=== MATERIALS PROVIDED ===
-------------------------
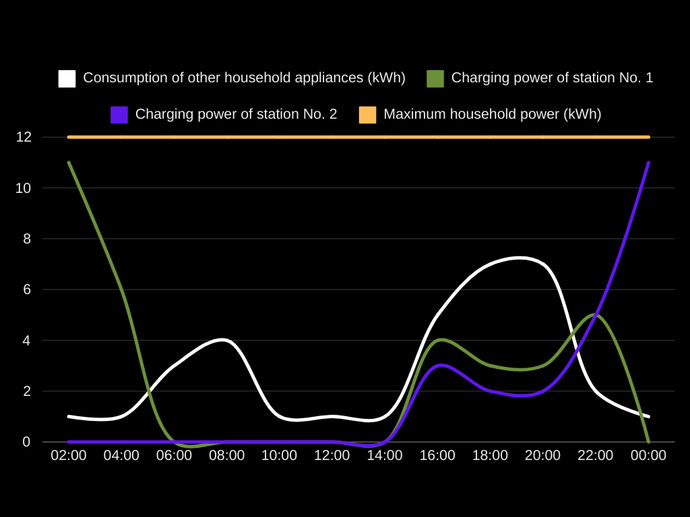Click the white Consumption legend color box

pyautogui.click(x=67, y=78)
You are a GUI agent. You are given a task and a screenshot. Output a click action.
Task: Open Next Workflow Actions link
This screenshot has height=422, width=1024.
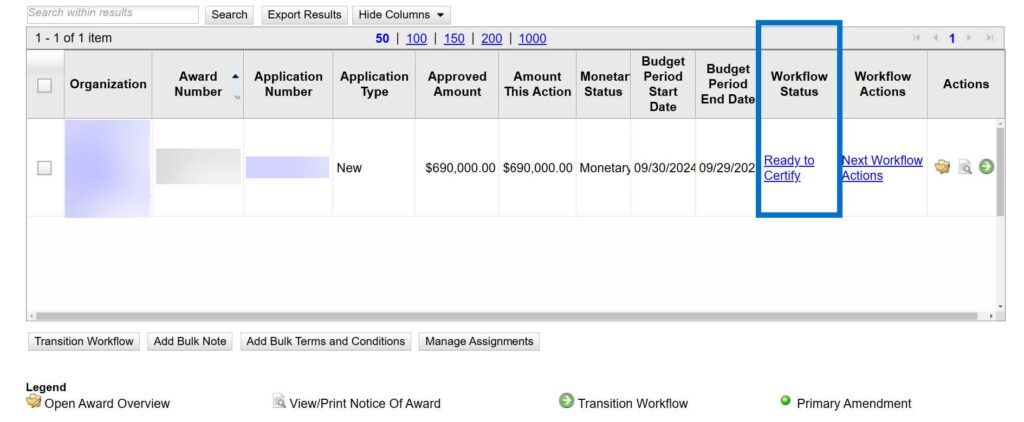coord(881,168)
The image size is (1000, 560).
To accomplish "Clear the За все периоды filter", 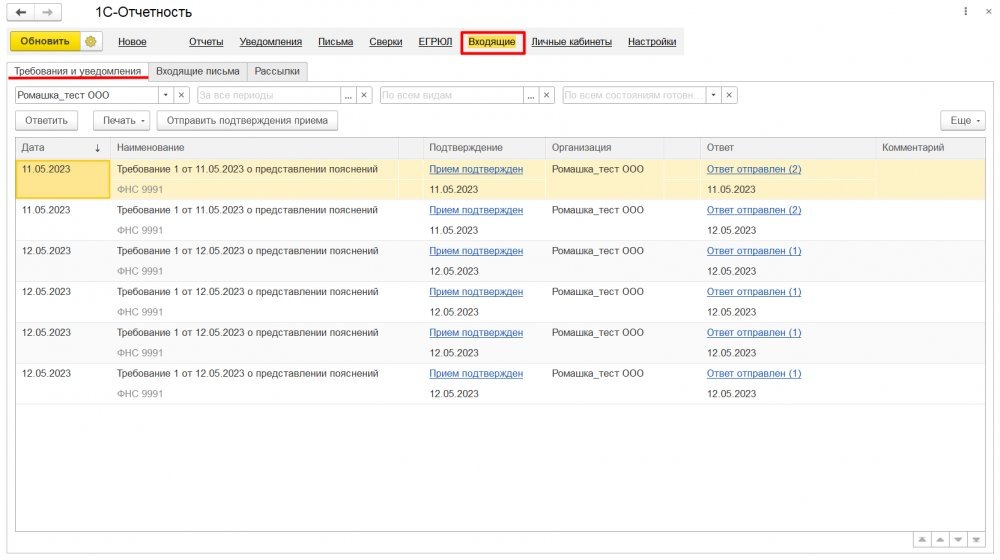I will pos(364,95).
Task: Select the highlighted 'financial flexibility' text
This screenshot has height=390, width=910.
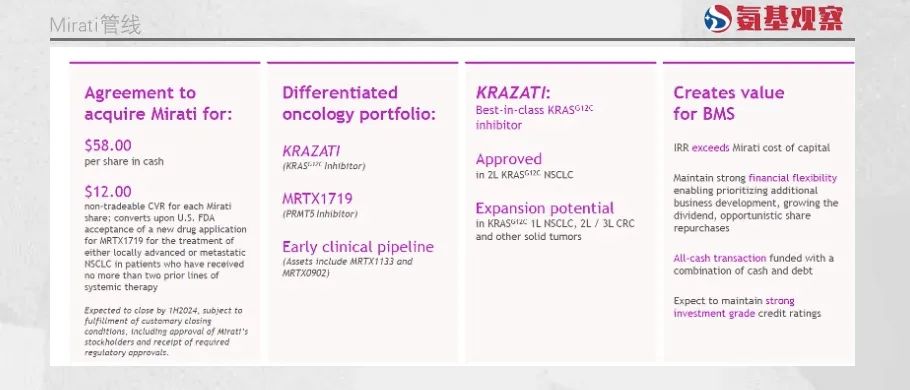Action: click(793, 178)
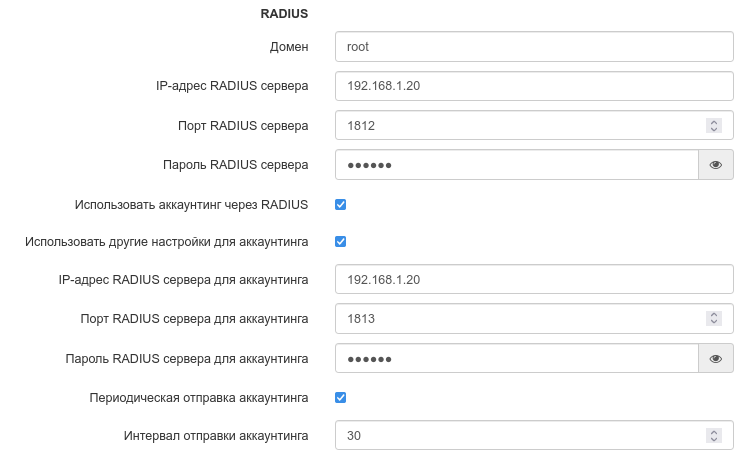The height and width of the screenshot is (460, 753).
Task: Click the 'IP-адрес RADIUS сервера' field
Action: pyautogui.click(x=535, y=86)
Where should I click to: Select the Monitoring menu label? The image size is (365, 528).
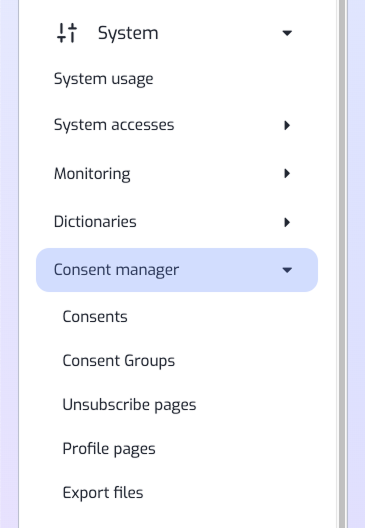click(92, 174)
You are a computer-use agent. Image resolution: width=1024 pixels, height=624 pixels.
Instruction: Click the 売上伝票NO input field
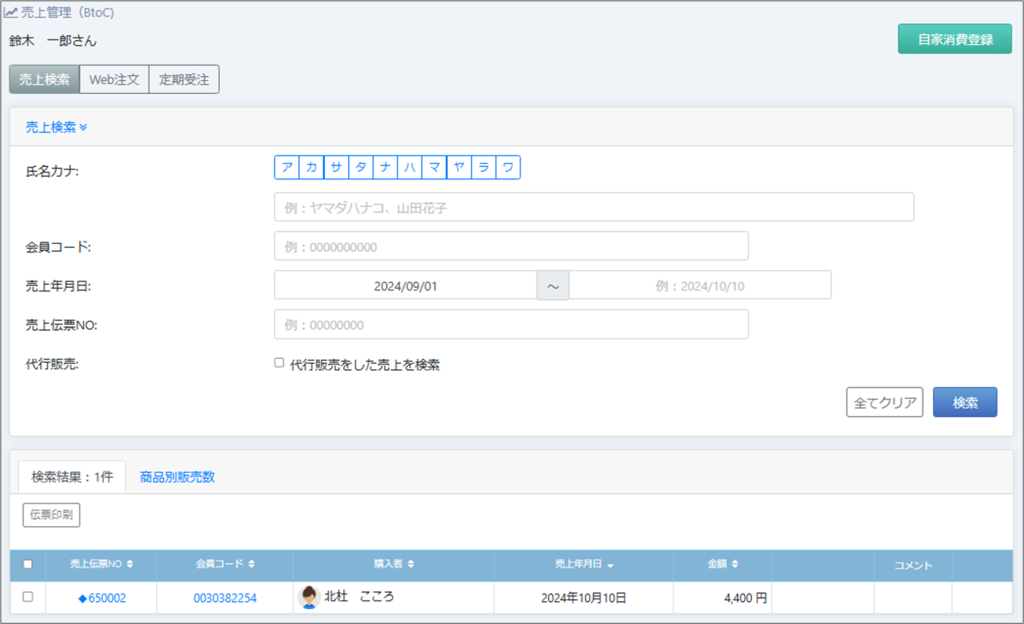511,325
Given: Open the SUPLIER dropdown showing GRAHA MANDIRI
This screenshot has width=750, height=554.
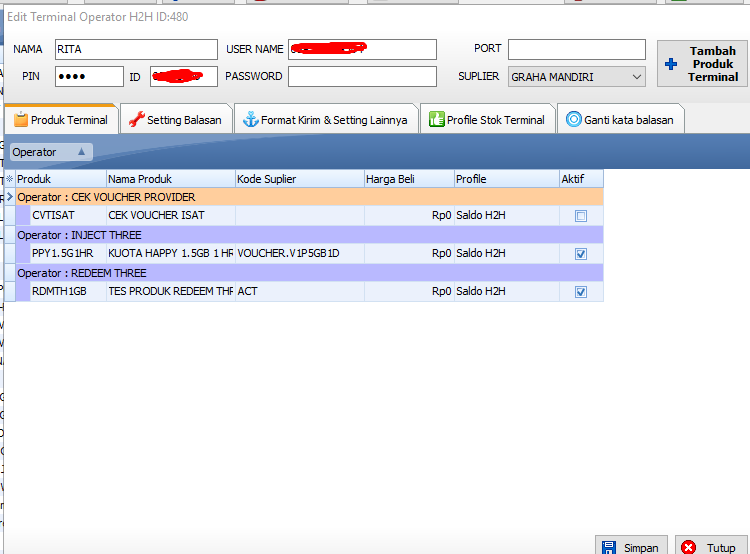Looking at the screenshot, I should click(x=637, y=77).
-------------------------
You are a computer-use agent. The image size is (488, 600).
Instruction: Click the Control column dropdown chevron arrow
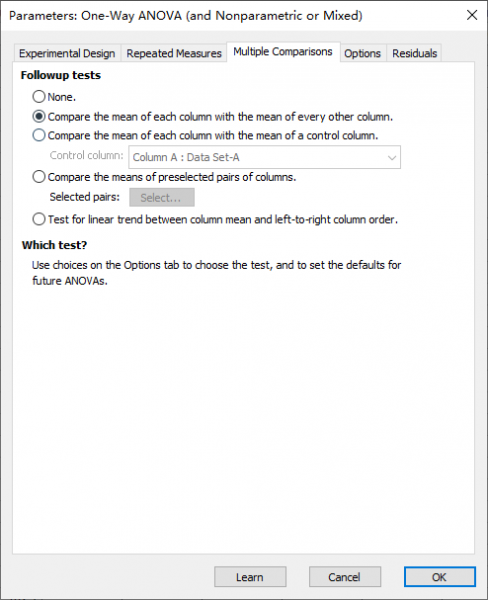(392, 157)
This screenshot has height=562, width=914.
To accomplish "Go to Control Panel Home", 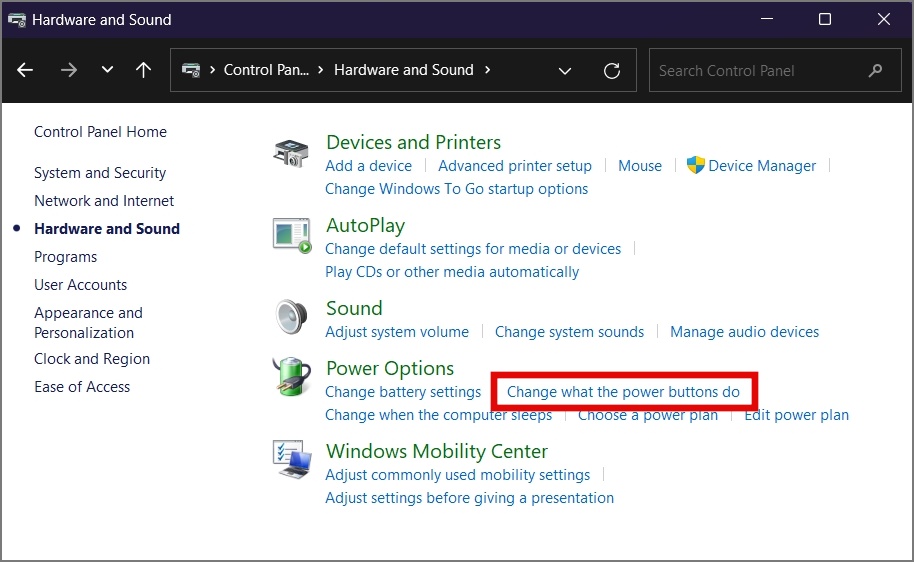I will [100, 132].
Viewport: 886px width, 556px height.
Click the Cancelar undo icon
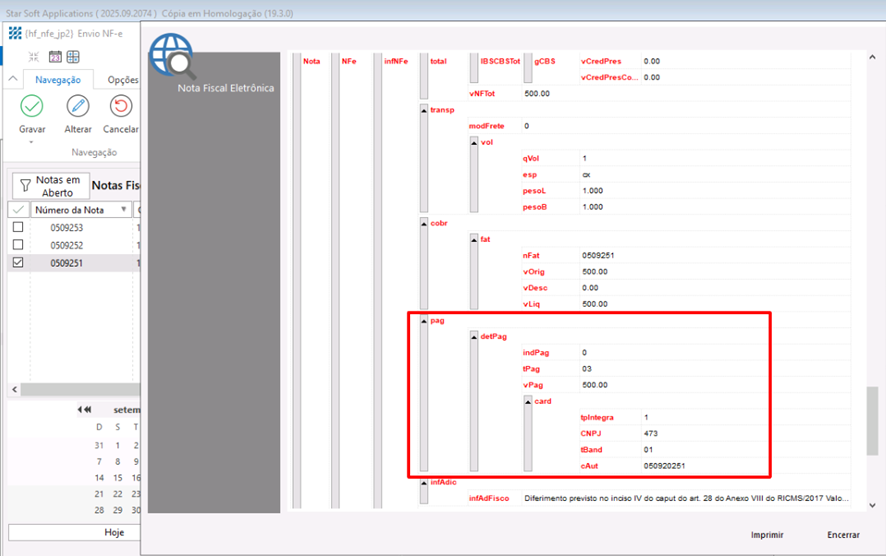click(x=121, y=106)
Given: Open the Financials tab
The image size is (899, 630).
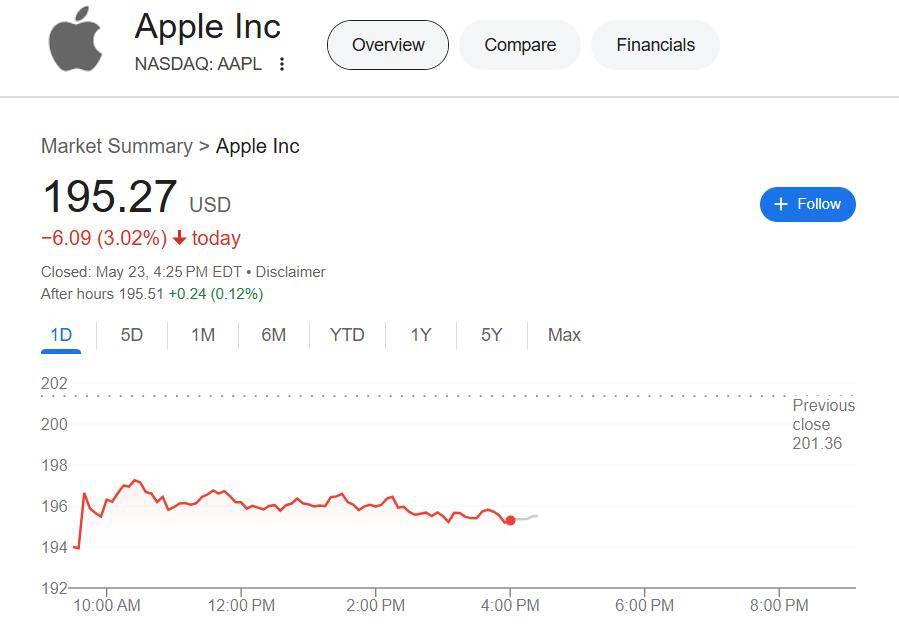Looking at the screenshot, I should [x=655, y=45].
-------------------------
=== TASK INSTRUCTIONS ===
Pictures in the entries do not go into the copy. Print only the lines starting at the one containing "This screenshot has height=390, width=910." and ending at the one containing "You are a computer-use agent. Image", exactly as they appear.

=== EXERCISE SOLUTION ===
This screenshot has height=390, width=910.
Action: click(793, 178)
The height and width of the screenshot is (460, 753).
Task: Click the 'IP-адрес RADIUS сервера' field
Action: pyautogui.click(x=535, y=86)
Where should I click to: Select the Monitoring menu label? The image size is (365, 528).
click(92, 174)
You are a computer-use agent. Image resolution: width=1024 pixels, height=624 pixels.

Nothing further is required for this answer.